Data for analysis
Start of Block
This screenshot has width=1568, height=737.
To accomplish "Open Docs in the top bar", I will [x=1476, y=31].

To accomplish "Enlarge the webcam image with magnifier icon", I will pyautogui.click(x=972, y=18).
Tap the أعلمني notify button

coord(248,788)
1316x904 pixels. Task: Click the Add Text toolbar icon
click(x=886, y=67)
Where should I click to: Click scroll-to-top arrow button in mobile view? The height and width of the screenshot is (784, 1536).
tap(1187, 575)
End of Block
About this task
Transcribe the material above in full, keeping every word.

Task solution
This screenshot has width=1568, height=737.
To accomplish "Open Docs in the top bar", I will [x=1476, y=31].

To accomplish "Enlarge the webcam image with magnifier icon", I will pyautogui.click(x=972, y=18).
Tap the أعلمني notify button

coord(248,788)
1316x904 pixels. Task: Click the Add Text toolbar icon
click(x=886, y=67)
Where should I click to: Click scroll-to-top arrow button in mobile view? The height and width of the screenshot is (784, 1536).
tap(1187, 575)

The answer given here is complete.